Im Kanton Zürich steht nach zwölf Amtsjahren von Regine Aeppli eine Neubesetzung des Chefpostens im Schulwesen an. Ein Blick in die jüngste Vergangenheit scheint zu bestätigen, dass zwar um die Schule nach wie vor Grabenkämpfe geführt werden, es aber um die Zürcher Volksschule verdächtig ruhig geworden ist. Die Pisa-Resultate, das Harmos-Konkordat, der Deutschschweizer Lehrplan 21, die Probleme der Sonderpädagogik und der Fremdsprachenunterricht haben die Auseinandersetzungen auf eine überkantonale Ebene gehoben. Deren Befeuerung ist zur Marketingaufgabe der nationalen Parteizentralen geworden, über die Kantonsgrenzen hinausreichende Netzwerke und Interessenorganisationen - einige davon mit diffusem Hintergrund - konnten profitieren.
Man muss allerdings nicht sehr weit zurückblicken, um auf intensive kantonale Schuldebatten zu stossen, welche die Eigenständigkeit des Kantons und die Mobilisierungskraft kantonaler Schulfragen belegen. Der Gebrauch der Mundart im Kindergarten oder die Grundstufe sind rezente Beispiele. Etwas weiter zurück liegen die fünf Volksinitiativen, welche die Streichungen des bisher einschneidendsten kantonalen Sparprogramms 2004 auslösten. Sie alle wurden vom gleichen Kantonsrat, der die Sparübung mitgetragen hatte, ohne Volksabstimmung umgesetzt. Selbst über den Fremdsprachenunterricht fand eine rein kantonale Debatte statt, die im November 2006 mit einem klaren Nein zur Volksinitiative «Nur eine Fremdsprache an der Primarschule» endete. Welchen Stellenwert der Kanton in Bildungsfragen immer noch hat, lässt sich auch aus dem Jahres-Sitzungskalender der Bildungsdirektorin ablesen, den Bildungsrat Lucien Criblez kürzlich in einem Referat zur Bildungspolitik im politischen Mehrebenensystem der Schweiz vorstellte. Zu den 45 Regierungsratssitzungen kommen 40 mit dem Kantonsrat und seinen Kommissionen, 27 mit den Bildungs-, Universitäts- und Fachhochschulräten und rund 10 mit Gemeindevertretungen. Diesen stehen etwa 20 Sitzungen der Erziehungsdirektorenkonferenz und ihrer regionalen Untergruppen, 6 Sitzungen der Hochschulkonferenz und einige mit dem Bund entgegen.

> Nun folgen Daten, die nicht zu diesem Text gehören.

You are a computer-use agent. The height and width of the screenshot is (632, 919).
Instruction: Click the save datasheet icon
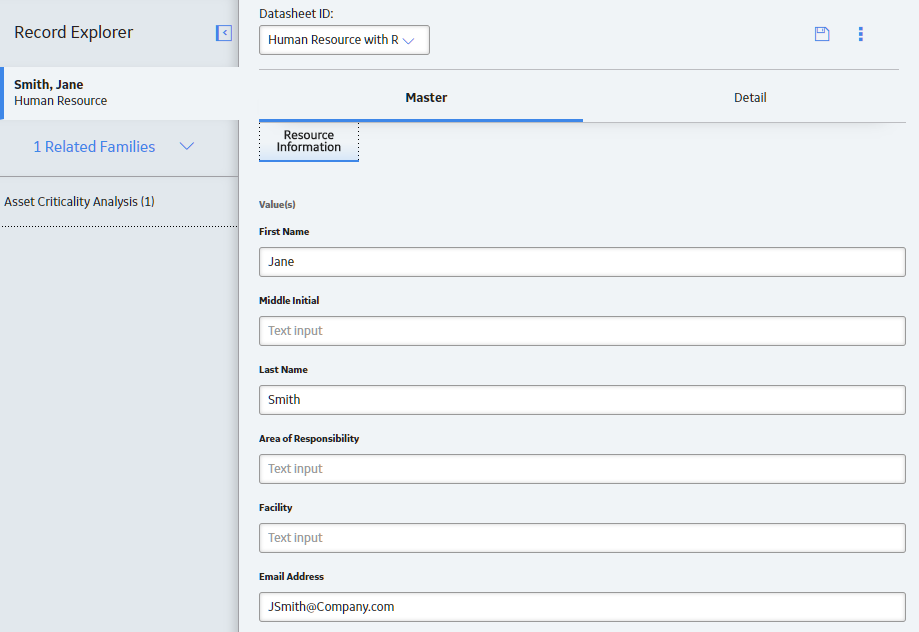point(822,34)
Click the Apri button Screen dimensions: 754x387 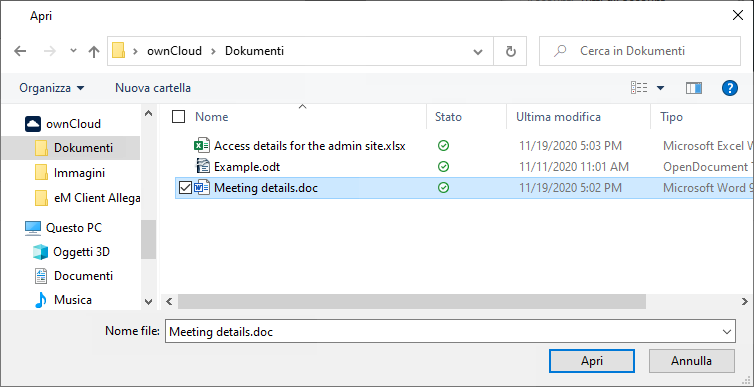point(592,361)
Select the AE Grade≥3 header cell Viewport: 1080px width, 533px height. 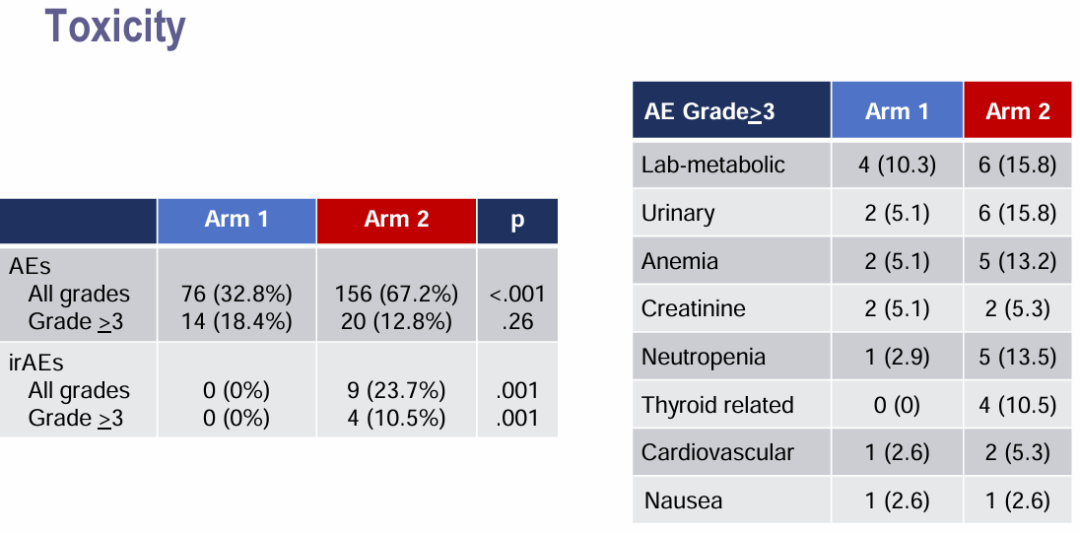(x=709, y=111)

Von einem allmählichen Verschwinden kann im Fall des Kantons Zürich also kaum gesprochen werden, zumal dieser seine Interessen in interkantonalen Gremien geltend zu machen weiss, was nicht für alle Kantone zutreffen mag. Eher ist von einem Phänomen der Überschichtung zu sprechen: Ähnliche Problemlagen und Steuerungsprobleme erzwingen in der Bildungspolitik eine zunehmende Koordination. Der kantonale Gestaltungsraum bleibt aber gross. Die jüngsten Schuldebatten haben diese Tatsache etwas übertüncht. Das muss korrigiert werden. Wenn der Dachverband der Zürcher Volksschullehrer die Ergebnisse einer simpel angelegten Mitgliederbefragung eins zu eins in die Forderung nach Französisch als einziger Fremdsprache in der Primarstufe umformt und darin einen Beitrag zu einer nationalen Lösung der Sprachenfrage sieht, läuft etwas falsch. Es braucht wieder eine mit offenem Visier geführte, kontroverse Diskussion über die Schule, die wir im Kanton Zürich wollen. In nächster Zeit werden die Vorgaben des Lehrplans 21 in einen Zürcher Lehrplan umgegossen. Dessen Umsetzung ist der Testfall dafür.